* _WHAT IS BEING ASKED_
The answer is the line with "Viewport: 750px width, 550px height." and every line after it to the end of the listing, retyped exactly. Pictures do not belong in it.

* _SOURCE MATERIAL_
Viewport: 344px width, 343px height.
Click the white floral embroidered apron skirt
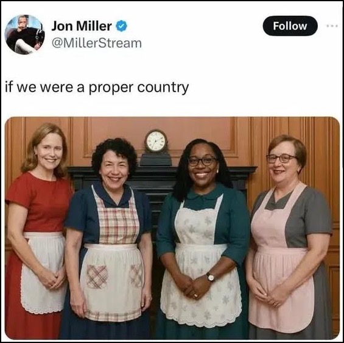coord(201,286)
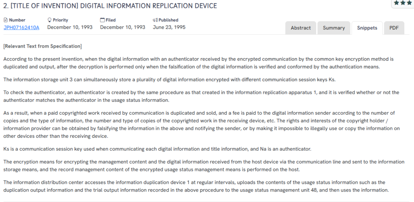Click the paragraph about information storage unit 3
This screenshot has width=414, height=202.
tap(169, 79)

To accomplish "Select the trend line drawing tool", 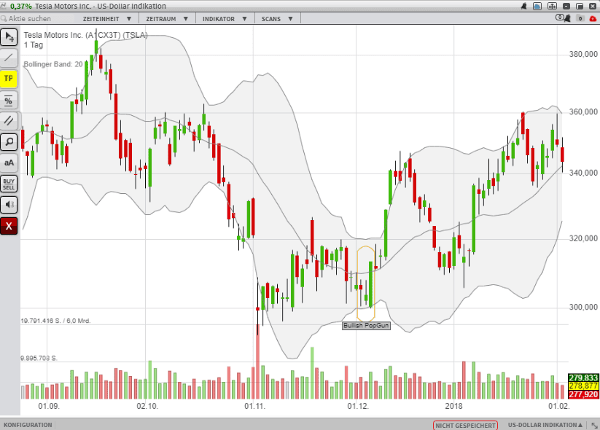I will coord(9,57).
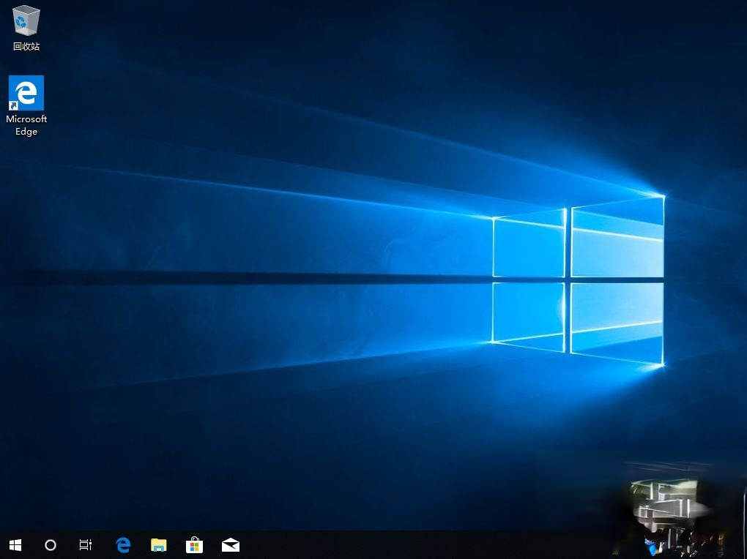The image size is (747, 559).
Task: Click the Task View taskbar button
Action: pyautogui.click(x=85, y=545)
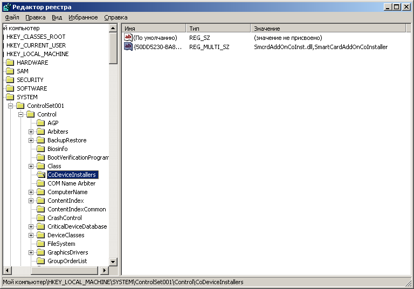Click the HARDWARE folder icon

(10, 63)
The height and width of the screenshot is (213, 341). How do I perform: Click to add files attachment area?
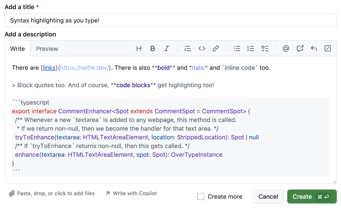52,193
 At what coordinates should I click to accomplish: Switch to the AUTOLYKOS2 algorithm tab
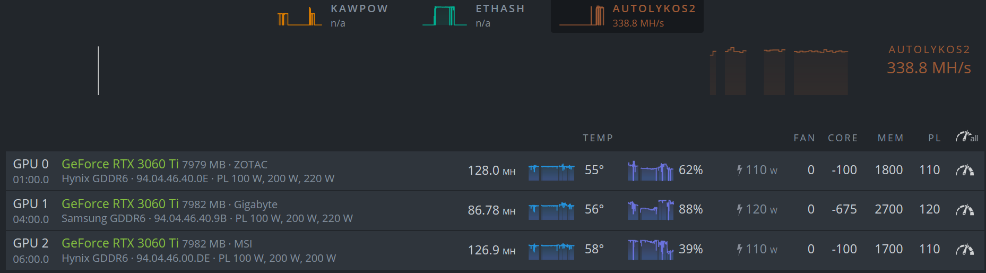click(627, 16)
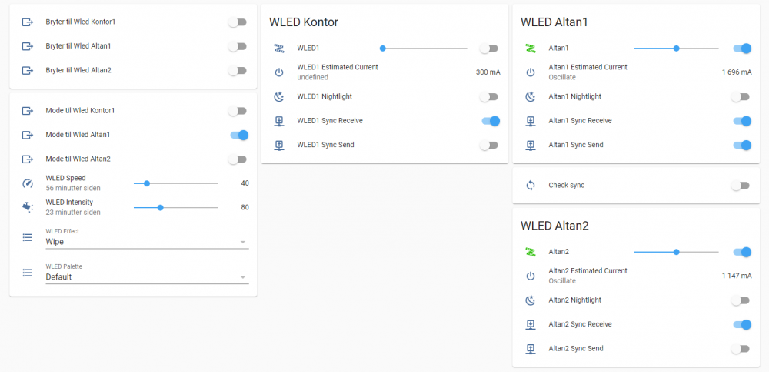This screenshot has height=372, width=769.
Task: Toggle the Check sync switch
Action: pos(739,186)
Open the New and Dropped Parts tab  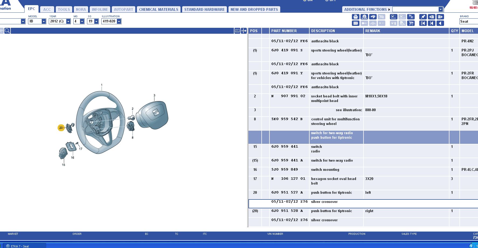click(254, 9)
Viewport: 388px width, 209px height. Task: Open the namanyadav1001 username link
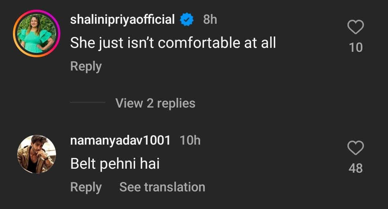point(120,140)
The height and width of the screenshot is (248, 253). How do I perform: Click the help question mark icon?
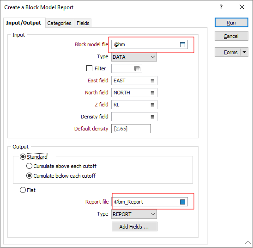[x=221, y=7]
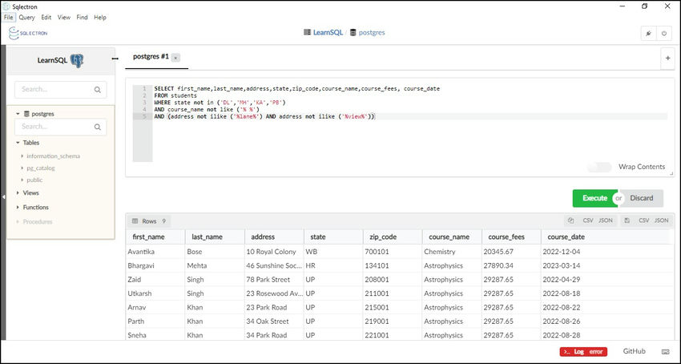
Task: Switch to the postgres #1 tab
Action: [x=151, y=57]
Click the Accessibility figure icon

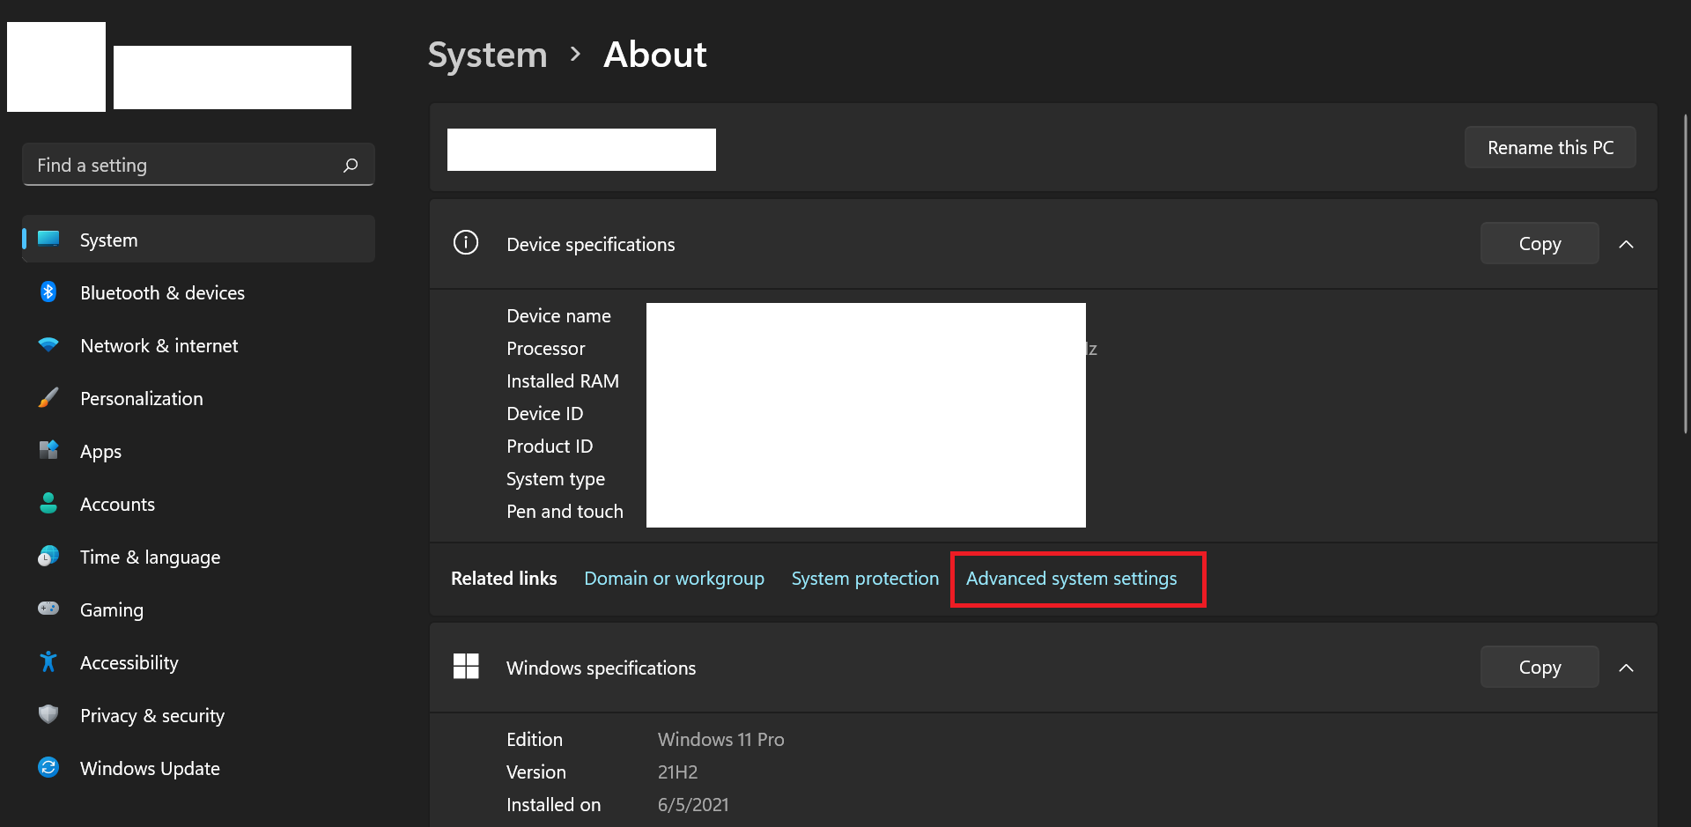click(48, 662)
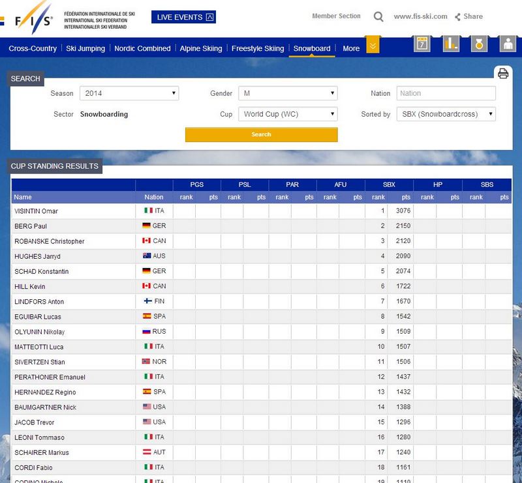
Task: Open the athlete person icon
Action: 507,44
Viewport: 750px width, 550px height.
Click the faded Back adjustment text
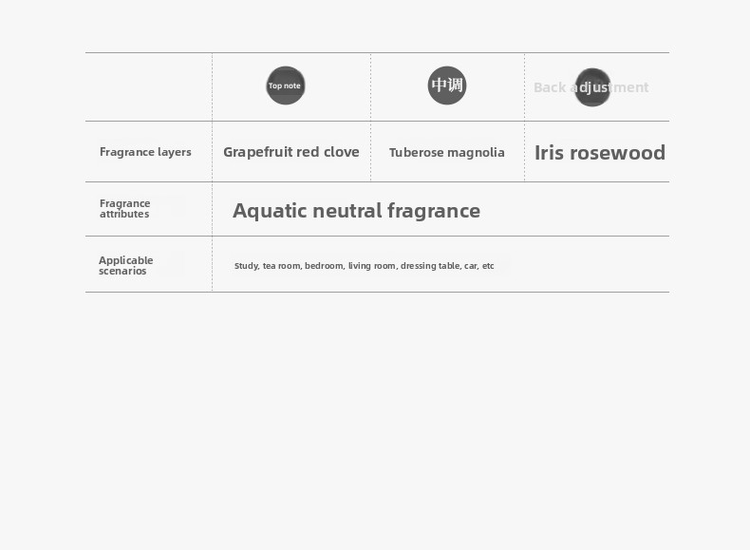[591, 87]
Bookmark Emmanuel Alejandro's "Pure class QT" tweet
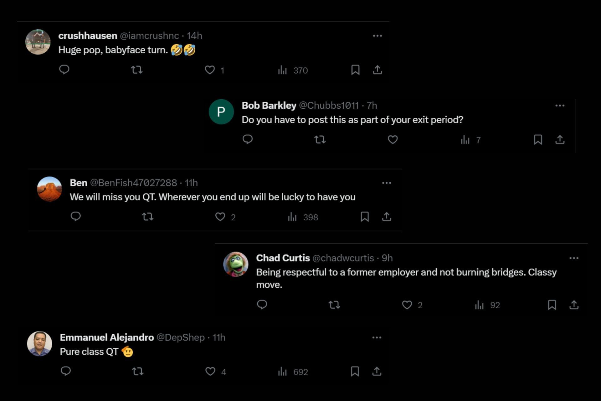The height and width of the screenshot is (401, 601). (x=355, y=371)
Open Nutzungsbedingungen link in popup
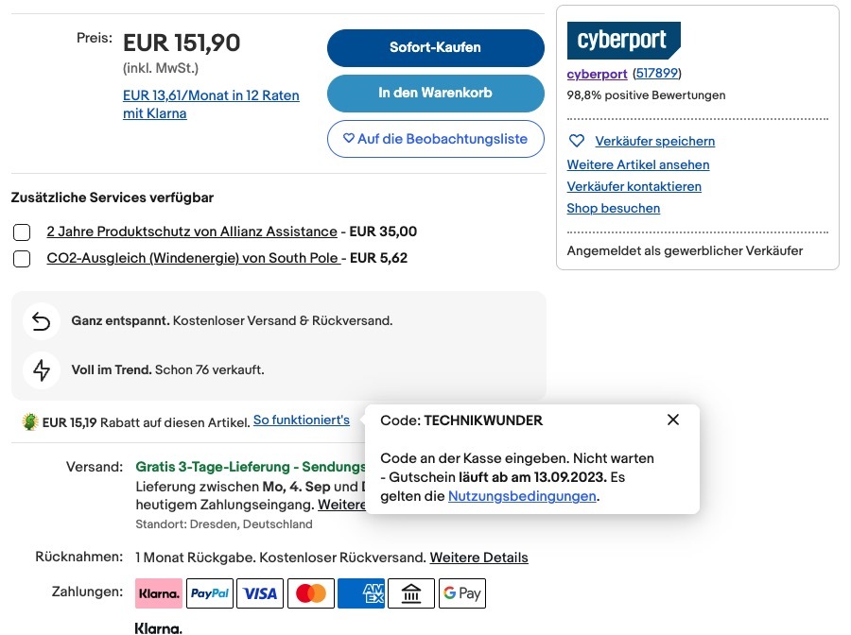This screenshot has height=635, width=851. 522,496
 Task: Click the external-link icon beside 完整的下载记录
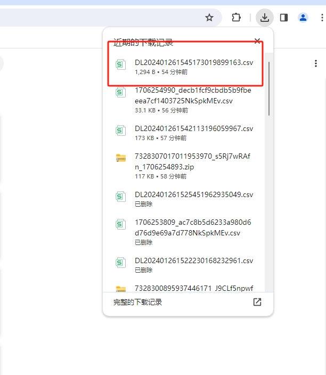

* _COMPLETED TASK_
Viewport: 750px width, 550px height.
Click the faded Back adjustment text
[591, 87]
Bookmark Emmanuel Alejandro's "Pure class QT" tweet
The height and width of the screenshot is (401, 601). (x=355, y=371)
Open Nutzungsbedingungen link in popup
This screenshot has height=635, width=851. 522,496
 Task: Click the external-link icon beside 完整的下载记录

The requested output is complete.